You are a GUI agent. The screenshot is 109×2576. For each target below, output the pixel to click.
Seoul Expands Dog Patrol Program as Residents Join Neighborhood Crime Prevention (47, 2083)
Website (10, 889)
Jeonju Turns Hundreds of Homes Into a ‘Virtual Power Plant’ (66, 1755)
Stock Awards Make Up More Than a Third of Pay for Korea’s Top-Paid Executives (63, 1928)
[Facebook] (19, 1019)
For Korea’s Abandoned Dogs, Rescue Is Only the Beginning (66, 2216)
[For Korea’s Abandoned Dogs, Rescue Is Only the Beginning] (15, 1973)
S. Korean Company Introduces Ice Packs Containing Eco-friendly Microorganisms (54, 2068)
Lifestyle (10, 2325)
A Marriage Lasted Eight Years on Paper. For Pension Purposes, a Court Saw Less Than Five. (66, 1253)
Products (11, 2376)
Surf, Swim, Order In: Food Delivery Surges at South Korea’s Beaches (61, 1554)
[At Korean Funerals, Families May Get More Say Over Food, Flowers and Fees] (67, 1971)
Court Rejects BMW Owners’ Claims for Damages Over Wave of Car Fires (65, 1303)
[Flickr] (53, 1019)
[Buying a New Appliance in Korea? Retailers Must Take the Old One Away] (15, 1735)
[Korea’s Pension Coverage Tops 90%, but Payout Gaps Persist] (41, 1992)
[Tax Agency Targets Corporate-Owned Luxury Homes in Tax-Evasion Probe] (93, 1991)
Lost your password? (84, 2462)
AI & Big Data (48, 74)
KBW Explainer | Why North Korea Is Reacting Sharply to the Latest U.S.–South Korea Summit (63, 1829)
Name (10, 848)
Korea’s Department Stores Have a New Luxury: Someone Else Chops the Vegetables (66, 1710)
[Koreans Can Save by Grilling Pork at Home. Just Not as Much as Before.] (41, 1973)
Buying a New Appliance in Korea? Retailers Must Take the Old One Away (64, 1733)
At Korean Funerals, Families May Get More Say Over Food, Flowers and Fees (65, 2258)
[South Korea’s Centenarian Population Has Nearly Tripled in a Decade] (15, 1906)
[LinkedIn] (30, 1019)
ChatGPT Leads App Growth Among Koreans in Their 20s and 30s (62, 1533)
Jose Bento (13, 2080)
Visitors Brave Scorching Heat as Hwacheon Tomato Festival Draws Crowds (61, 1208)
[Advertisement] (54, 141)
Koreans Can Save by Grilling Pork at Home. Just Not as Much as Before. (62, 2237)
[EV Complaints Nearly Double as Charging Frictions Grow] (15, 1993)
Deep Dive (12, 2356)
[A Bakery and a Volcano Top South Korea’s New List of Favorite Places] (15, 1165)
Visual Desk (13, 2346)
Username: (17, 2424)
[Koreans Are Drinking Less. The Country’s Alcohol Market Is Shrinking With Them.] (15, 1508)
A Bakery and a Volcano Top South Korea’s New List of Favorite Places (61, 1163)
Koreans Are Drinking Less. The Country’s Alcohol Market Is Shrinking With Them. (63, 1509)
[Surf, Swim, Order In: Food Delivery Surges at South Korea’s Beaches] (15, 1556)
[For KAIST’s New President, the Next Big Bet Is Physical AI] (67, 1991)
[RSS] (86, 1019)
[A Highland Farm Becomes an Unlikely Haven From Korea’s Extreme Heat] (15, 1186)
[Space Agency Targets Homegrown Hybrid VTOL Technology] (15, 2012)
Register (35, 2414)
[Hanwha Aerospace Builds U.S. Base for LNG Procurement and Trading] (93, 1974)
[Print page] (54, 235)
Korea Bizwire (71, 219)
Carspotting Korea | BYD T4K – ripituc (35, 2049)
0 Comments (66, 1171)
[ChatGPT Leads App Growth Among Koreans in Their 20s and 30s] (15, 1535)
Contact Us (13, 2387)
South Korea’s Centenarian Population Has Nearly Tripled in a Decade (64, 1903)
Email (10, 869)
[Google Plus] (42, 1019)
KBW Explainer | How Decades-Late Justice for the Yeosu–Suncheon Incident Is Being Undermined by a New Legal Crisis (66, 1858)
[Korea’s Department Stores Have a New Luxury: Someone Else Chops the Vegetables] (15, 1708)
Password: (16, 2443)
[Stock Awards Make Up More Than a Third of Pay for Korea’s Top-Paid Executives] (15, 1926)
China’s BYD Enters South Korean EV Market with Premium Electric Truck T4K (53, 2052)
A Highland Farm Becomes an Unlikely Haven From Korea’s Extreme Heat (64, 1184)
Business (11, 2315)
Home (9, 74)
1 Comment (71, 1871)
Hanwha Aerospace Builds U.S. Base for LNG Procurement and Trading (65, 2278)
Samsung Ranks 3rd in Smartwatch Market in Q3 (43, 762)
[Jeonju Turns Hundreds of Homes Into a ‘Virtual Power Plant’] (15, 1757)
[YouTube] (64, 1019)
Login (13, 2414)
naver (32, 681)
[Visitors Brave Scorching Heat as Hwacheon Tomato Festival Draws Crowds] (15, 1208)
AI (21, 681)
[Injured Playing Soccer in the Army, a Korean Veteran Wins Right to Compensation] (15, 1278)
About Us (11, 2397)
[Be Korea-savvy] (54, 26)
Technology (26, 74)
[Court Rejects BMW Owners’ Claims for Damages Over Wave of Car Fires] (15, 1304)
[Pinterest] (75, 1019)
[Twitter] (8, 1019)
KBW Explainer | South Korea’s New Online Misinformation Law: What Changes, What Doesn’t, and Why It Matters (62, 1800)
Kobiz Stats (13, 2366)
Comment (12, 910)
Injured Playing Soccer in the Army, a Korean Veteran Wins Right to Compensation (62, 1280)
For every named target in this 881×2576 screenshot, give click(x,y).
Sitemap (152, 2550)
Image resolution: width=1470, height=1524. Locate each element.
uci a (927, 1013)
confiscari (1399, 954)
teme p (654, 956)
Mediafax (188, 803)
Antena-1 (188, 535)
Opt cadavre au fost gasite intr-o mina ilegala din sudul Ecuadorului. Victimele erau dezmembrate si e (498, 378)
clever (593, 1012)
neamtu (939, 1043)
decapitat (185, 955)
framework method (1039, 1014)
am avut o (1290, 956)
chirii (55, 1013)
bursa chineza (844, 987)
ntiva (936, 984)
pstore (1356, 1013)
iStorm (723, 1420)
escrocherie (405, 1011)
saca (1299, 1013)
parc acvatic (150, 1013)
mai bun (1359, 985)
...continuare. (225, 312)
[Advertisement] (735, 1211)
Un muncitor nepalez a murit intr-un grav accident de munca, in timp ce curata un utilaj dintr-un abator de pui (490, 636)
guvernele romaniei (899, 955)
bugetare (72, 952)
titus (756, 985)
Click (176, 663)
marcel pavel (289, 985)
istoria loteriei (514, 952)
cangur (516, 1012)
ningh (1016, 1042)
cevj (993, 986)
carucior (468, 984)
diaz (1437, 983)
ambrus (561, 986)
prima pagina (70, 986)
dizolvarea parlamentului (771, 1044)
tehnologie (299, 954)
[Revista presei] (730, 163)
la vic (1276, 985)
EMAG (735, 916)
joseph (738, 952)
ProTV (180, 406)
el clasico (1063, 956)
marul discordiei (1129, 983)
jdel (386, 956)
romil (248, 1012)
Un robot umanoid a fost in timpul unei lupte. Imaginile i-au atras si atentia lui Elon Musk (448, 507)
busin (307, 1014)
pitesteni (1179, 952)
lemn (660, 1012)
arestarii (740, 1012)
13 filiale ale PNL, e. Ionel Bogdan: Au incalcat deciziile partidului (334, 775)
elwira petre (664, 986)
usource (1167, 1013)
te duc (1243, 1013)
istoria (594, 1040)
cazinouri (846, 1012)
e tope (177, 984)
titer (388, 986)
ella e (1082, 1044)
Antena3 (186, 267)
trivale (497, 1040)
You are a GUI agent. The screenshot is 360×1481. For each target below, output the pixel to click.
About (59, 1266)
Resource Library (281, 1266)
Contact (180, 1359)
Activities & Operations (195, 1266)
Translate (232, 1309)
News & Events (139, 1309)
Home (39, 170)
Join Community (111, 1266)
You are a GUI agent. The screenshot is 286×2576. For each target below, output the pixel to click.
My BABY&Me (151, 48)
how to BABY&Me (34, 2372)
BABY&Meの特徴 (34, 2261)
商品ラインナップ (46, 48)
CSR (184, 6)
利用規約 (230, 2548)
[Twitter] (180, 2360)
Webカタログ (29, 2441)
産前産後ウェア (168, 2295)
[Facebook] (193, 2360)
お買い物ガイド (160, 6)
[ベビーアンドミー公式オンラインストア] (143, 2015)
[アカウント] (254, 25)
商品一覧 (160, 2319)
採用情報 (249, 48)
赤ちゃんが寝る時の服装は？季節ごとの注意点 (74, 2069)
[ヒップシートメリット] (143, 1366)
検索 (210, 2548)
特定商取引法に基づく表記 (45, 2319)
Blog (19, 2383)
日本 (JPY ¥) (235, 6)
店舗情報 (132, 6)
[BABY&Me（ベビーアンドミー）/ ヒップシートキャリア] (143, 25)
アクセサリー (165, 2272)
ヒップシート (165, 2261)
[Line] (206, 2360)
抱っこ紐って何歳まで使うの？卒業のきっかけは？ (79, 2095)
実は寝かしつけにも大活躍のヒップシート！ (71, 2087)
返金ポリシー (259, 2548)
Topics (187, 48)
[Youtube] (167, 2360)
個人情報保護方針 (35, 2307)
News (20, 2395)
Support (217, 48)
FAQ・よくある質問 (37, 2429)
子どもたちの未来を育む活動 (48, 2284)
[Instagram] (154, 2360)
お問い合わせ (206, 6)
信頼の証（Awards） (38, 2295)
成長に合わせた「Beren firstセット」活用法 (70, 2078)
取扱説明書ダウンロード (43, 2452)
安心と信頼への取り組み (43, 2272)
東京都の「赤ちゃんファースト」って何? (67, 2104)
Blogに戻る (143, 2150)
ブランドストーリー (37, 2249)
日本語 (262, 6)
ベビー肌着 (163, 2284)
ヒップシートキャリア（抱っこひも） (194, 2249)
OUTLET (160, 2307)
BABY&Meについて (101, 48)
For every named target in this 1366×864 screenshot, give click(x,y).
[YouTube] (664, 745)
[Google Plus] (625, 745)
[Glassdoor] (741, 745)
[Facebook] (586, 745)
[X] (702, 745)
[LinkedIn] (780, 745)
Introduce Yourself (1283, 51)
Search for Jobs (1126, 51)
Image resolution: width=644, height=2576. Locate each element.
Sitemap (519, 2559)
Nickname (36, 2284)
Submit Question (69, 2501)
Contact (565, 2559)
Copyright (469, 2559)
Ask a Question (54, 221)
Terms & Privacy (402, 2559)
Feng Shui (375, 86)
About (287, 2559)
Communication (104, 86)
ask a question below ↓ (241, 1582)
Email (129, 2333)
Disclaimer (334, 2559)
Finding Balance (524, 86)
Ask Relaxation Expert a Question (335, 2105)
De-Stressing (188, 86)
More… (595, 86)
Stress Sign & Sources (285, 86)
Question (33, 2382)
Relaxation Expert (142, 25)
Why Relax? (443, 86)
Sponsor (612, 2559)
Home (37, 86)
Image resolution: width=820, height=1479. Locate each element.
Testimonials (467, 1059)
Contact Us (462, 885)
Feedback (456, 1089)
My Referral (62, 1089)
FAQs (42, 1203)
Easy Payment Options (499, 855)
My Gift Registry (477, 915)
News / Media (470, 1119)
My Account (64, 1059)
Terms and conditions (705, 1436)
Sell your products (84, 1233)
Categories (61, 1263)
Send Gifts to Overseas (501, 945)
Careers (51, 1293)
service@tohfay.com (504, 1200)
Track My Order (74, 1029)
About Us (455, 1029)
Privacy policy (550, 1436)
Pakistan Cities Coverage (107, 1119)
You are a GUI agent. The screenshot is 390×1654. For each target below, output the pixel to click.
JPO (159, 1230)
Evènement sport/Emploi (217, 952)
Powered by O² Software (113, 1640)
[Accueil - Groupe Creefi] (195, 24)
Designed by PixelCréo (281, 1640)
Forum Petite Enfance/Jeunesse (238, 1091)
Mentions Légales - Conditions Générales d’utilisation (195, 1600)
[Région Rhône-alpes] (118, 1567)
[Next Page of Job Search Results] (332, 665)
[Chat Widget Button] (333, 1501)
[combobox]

_ _ _ _ _ _ _

**Prompt**
What is needed is an exact copy of the lines above, from the one containing "[Koreans Are Drinking" through the one containing "[Surf, Swim, Order", with nothing added.

**Answer to the exercise**
[Koreans Are Drinking Less. The Country’s Alcohol Market Is Shrinking With Them.] (15, 1508)
A Bakery and a Volcano Top South Korea’s New List of Favorite Places (61, 1163)
Koreans Are Drinking Less. The Country’s Alcohol Market Is Shrinking With Them. (63, 1509)
[Surf, Swim, Order In: Food Delivery Surges at South Korea’s Beaches] (15, 1556)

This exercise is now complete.